▸ **Exercise directions**
In the data below, locate each line with the word "checkbox" and list it.
--- Data to use Enclosed Below ---
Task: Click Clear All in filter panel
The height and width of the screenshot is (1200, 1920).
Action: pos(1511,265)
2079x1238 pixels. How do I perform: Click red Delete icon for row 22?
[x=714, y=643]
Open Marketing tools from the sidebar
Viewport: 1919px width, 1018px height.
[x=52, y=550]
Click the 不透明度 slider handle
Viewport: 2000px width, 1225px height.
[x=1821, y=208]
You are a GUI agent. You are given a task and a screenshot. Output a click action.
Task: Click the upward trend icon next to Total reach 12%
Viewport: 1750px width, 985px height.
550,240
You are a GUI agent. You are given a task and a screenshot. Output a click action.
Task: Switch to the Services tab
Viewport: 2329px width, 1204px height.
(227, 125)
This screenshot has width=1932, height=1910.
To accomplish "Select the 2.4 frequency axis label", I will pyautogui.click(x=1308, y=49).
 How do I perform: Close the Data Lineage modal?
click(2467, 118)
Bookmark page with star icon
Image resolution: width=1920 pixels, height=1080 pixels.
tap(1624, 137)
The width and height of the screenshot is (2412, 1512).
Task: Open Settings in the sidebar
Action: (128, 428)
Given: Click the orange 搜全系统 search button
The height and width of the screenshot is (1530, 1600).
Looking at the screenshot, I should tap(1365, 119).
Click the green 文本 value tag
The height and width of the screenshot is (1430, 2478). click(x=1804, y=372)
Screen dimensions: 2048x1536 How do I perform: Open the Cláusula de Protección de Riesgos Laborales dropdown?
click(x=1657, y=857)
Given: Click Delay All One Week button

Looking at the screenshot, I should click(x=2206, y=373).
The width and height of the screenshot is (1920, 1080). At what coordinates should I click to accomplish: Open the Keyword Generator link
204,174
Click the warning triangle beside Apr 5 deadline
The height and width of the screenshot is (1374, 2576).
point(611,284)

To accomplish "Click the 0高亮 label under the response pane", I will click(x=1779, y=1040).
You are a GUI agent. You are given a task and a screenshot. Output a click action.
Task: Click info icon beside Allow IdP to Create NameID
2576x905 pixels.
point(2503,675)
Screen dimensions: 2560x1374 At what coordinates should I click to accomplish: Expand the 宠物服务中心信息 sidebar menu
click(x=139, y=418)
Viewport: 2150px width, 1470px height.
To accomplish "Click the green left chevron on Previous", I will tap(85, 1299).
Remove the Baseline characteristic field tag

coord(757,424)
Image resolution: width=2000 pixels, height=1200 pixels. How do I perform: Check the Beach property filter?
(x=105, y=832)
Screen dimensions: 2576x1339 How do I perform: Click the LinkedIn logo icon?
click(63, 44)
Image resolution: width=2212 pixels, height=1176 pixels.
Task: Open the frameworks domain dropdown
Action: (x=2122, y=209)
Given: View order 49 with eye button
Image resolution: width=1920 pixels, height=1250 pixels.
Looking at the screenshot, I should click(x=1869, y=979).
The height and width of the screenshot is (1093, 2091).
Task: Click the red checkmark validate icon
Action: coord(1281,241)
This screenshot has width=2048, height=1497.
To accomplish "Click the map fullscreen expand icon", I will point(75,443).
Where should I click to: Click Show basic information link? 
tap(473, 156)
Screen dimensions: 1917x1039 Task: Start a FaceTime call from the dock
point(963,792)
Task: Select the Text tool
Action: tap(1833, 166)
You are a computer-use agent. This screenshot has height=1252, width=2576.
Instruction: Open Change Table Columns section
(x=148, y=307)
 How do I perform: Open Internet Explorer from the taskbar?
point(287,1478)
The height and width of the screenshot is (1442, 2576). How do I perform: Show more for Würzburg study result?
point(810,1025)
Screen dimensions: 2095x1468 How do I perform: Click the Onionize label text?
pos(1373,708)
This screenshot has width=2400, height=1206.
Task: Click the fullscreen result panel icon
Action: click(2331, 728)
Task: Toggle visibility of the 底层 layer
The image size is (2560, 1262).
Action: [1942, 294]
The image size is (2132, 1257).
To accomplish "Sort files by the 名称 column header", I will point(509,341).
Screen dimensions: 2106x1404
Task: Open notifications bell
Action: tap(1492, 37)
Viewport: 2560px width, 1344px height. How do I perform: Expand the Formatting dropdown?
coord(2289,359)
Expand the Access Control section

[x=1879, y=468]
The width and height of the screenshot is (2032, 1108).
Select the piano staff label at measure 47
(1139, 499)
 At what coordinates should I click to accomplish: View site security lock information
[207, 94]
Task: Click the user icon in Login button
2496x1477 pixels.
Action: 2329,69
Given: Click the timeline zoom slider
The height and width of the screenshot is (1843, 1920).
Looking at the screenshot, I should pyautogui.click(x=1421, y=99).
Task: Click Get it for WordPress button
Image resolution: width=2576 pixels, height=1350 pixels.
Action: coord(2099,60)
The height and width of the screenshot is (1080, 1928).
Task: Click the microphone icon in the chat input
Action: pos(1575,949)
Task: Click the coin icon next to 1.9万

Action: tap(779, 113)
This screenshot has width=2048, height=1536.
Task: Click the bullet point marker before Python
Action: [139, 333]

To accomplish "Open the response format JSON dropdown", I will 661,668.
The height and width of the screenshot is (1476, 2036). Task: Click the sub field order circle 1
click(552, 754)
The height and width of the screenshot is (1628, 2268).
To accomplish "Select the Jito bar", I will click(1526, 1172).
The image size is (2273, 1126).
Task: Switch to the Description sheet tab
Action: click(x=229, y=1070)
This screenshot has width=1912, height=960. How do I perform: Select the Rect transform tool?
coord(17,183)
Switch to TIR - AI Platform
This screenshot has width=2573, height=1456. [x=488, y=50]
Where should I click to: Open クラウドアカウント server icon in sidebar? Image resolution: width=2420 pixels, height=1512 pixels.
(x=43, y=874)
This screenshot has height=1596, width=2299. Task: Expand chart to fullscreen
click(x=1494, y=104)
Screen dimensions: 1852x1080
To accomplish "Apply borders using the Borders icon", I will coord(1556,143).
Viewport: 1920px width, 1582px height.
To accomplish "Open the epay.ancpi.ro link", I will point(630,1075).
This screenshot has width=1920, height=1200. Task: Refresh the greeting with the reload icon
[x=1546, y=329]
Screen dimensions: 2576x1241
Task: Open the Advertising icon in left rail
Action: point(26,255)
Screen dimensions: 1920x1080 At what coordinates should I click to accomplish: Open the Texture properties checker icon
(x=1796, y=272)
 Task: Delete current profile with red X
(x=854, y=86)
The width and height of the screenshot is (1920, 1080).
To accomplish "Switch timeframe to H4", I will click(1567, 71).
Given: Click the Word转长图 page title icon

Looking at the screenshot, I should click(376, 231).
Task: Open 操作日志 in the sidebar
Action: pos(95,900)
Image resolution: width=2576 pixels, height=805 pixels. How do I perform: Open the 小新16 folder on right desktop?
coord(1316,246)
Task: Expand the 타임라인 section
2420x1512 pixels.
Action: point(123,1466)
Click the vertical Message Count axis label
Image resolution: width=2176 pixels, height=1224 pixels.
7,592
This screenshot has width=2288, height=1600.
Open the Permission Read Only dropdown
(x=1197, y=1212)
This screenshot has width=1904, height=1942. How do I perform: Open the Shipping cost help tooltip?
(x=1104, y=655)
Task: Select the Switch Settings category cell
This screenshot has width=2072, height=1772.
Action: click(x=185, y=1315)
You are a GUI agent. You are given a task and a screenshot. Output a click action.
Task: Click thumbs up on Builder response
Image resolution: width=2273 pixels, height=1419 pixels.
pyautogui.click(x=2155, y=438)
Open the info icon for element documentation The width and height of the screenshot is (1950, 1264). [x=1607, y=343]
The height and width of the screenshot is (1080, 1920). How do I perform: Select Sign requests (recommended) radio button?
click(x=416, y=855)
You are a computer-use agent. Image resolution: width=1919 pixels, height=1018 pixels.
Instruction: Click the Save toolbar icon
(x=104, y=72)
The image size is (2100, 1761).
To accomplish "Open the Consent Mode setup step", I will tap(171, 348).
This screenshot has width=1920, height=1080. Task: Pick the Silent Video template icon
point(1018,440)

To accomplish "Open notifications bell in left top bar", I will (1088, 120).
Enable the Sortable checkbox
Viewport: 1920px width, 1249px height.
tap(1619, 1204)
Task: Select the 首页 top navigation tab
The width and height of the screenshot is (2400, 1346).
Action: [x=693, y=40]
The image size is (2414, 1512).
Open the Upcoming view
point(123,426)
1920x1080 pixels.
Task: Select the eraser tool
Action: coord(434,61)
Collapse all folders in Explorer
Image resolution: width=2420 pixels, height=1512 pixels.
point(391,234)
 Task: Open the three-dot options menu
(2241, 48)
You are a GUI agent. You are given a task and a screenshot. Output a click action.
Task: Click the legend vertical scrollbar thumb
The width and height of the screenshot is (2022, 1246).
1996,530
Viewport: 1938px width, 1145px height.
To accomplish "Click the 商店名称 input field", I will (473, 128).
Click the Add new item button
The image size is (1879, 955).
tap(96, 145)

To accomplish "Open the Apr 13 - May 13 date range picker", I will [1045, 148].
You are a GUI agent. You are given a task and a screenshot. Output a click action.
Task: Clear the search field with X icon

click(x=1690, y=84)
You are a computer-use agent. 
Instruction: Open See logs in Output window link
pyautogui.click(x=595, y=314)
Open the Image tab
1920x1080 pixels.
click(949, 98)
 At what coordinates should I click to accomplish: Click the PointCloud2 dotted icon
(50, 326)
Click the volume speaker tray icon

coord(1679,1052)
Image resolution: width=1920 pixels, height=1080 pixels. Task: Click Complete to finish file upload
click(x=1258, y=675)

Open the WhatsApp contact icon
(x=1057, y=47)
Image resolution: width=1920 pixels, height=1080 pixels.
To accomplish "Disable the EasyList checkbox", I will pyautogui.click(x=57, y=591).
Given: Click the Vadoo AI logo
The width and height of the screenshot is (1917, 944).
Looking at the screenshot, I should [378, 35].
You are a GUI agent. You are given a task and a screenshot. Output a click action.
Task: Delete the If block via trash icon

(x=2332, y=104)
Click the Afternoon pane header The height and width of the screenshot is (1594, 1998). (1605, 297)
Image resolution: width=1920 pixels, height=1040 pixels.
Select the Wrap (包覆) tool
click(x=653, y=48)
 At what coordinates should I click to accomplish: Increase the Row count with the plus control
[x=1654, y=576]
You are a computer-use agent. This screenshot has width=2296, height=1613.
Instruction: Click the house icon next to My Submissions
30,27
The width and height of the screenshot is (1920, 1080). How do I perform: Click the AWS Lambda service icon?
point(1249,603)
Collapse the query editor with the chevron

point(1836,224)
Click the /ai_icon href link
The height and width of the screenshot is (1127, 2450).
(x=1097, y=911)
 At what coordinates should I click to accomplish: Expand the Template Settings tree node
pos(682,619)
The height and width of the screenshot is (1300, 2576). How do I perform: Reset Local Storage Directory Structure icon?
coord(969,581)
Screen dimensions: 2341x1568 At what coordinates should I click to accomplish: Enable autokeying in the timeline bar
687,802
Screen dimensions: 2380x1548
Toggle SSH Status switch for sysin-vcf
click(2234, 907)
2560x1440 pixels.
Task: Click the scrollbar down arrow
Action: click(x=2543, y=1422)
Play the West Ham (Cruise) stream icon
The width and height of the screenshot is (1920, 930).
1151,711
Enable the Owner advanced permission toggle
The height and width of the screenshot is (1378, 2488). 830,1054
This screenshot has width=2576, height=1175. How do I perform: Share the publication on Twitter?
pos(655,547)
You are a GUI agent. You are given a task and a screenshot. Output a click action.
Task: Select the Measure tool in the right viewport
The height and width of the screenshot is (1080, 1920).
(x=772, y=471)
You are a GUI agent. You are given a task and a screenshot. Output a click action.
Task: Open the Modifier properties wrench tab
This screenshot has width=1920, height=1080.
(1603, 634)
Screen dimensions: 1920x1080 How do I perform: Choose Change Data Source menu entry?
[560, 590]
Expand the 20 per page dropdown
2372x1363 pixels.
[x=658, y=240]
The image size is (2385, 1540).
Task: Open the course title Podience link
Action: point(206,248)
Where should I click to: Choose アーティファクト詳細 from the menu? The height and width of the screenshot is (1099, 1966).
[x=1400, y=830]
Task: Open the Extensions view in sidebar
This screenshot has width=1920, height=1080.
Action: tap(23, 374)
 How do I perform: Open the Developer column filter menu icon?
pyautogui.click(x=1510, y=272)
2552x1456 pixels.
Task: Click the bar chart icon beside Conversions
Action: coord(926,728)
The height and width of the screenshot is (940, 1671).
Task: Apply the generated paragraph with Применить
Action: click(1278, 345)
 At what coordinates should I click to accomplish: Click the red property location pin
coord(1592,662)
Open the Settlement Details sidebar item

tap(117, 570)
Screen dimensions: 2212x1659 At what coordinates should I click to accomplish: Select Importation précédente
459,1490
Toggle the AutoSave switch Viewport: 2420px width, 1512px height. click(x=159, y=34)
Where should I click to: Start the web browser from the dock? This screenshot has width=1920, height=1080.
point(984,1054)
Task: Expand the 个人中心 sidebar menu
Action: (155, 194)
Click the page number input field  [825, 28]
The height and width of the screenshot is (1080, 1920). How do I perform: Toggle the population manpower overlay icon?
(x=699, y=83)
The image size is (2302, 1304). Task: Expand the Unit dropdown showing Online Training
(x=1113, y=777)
--- End of Enclosed Data to use ---
▸ **Solution for this exercise**
Enable the Sortable checkbox
To accomplish "Disable the EasyList checkbox", I will pyautogui.click(x=57, y=591).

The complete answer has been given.